Buenos Aires, 26 jul (EFE).- Mais de 90.000 pessoas estão sem luz nesta terça-feira na cidade de Buenos Aires e seus arredores devido às baixas temperaturas do inverno e à grande demanda por energia elétrica nos lares, assim como pela queda de postes, o que tem provocado protestos dos cidadãos.

"A razão é sempre a mesma. O excessivo consumo nesta época, quando faz muito frio durante muitos dias e as redes se ressentem, porque as pessoas usam eletricidade não só para a iluminação, mas também para a calefação", disseram à Agência Efe fontes da empresa Edesur que, junto com a Edenor, fornecem energia elétrica a Buenos Aires e seus arredores.

Por volta das 20h (horário local, mesmo de Brasília), 59.318 usuários de Edesur e 32.318 de Edenor permaneciam sem luz, segundo informava o site do Ente Nacional Regulador de Eletricidade (ENRE).

Algumas áreas da periferia também se viram afetadas pelo vento e pela chuva registrados na capital ontem e hoje, o que provocou a queda de muitos postes.

Fontes da Edesur acrescentaram que já há áreas nas quais se restabeleceu o serviço e reforçaram que neste momento trabalham para que ocorra o mesmo com o resto da cidade.

Estes problemas fizeram com que moradores do bairro de Caballito interrompessem nesta noite o trânsito para protestar contra os reiterados cortes que sofrem há dias.

A Edesur explicou à Efe que já enviou um caminhão com um gerador elétrico para aliviar a situação.

A Argentina se encontra em emergência elétrica até 2017, declarada pelo ministro da área, Juan José Aranguren, em dezembro do ano passado.

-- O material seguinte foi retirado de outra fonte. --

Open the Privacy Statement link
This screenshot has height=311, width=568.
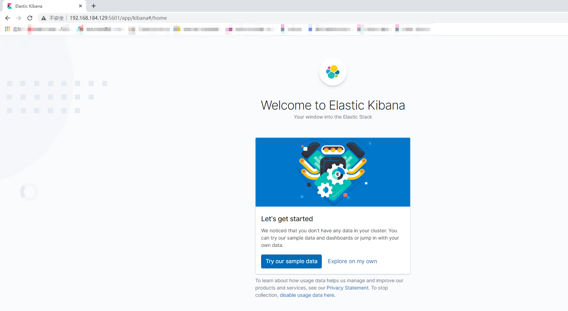pos(347,288)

Da mesma forma que as baixas temperaturas invernais, durante o verão, as altas também provocam problemas.

Por isso, no último mês de fevereiro milhares de usuários da capital argentina e seus arredores se viram afetados por diversos blecautes maciços e prolongados que em alguns casos duraram uma semana, devido às fortes temperaturas.

Também nesse mês as tarifas de luz elétrica aumentaram até em 600%, e desde então se esperam mais investimentos no setor para prevenir os cortes devido a picos de demanda.

O governo defende o ajuste tarifário na eletricidade e no gás por considerá-lo necessário para garantir a sustentabilidade energética após os 12 anos de kirchnerismo (2003-2015) que o novo Executivo, liderado por Mauricio Macri, considera ter errado com suas políticas na matéria.

No entanto, nos últimos meses, Macri reiterou a necessidade de que os argentinos sejam "mais austeros" no consumo de energia.

"Não temos suficiente quantidade de energia, não podemos importar mais e estamos consumindo muita mais energia que a maioria dos países do mundo por pessoa", disse o governante em discurso no último dia 12 de julho.